▸ Task instructions:
Keep only the lines of the listing that include the word "resolution", and copy them.

Material provided START

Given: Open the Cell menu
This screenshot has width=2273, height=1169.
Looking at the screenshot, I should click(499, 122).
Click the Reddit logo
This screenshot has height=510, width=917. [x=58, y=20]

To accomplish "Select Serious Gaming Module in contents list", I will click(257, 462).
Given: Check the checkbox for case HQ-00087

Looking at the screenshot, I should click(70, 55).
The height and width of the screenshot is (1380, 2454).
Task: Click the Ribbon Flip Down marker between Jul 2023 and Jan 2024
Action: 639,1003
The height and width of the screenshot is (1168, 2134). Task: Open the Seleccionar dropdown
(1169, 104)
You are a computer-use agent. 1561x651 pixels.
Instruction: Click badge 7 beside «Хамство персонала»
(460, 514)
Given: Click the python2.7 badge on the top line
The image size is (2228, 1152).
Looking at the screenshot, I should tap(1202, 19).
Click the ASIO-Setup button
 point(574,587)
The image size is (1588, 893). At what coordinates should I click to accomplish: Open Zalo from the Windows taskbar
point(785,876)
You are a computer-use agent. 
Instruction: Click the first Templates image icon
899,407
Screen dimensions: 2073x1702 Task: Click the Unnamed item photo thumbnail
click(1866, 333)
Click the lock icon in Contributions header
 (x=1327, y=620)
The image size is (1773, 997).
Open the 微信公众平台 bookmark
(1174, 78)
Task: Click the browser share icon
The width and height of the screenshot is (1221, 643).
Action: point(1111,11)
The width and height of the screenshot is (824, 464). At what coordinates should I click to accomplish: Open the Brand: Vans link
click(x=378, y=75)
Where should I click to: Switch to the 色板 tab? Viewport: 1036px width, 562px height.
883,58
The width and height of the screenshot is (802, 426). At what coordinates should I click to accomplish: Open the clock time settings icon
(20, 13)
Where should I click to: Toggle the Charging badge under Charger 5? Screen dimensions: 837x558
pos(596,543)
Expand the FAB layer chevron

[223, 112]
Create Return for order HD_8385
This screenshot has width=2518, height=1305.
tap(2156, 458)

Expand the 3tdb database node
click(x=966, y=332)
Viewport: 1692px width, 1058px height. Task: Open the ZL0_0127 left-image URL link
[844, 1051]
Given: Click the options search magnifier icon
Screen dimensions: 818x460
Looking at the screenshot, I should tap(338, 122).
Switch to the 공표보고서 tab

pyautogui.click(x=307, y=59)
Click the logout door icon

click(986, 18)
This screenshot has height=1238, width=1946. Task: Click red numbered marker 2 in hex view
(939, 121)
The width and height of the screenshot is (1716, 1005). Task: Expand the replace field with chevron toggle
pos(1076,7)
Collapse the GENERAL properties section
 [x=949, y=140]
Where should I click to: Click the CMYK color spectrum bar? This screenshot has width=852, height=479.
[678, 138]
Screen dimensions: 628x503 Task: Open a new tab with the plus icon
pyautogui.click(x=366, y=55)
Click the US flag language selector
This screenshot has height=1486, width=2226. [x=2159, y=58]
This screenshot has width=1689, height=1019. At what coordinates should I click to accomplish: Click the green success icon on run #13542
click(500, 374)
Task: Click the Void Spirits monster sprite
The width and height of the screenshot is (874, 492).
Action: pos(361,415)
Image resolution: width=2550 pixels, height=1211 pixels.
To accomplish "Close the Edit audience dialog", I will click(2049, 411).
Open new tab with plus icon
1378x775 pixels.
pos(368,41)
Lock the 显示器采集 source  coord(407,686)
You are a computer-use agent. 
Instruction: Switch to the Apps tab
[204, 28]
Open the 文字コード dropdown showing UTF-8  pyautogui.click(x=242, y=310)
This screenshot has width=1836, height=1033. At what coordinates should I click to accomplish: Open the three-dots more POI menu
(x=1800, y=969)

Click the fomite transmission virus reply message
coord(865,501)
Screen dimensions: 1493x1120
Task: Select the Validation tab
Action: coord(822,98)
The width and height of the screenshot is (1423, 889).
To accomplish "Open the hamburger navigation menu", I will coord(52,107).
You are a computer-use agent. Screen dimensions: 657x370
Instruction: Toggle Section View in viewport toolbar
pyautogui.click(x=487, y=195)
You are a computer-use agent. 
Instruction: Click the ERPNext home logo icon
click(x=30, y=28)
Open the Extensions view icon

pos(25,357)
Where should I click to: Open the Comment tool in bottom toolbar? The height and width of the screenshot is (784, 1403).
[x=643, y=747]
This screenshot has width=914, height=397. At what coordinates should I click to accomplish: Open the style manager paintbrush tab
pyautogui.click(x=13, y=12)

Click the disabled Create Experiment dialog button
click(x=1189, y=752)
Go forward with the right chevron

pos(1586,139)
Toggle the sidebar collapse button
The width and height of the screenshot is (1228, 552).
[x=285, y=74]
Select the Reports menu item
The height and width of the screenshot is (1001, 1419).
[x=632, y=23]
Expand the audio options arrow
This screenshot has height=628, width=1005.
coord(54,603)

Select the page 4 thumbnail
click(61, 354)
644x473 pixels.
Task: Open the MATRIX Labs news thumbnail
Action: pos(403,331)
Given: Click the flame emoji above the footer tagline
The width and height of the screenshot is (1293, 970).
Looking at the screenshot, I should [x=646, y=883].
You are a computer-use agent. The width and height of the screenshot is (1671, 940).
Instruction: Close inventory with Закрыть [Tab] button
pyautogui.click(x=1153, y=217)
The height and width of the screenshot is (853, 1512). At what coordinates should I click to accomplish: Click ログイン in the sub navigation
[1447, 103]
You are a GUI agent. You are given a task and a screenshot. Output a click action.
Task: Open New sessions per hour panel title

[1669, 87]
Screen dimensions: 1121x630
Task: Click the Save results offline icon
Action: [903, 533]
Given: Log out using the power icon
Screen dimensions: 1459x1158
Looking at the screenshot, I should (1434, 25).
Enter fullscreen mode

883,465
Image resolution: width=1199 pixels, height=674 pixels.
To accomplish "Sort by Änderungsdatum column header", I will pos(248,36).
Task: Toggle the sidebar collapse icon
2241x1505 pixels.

Material provided END

▸ Exercise answer:
Image resolution: width=2550 pixels, height=1211 pixels.
Image resolution: width=1199 pixels, height=674 pixels.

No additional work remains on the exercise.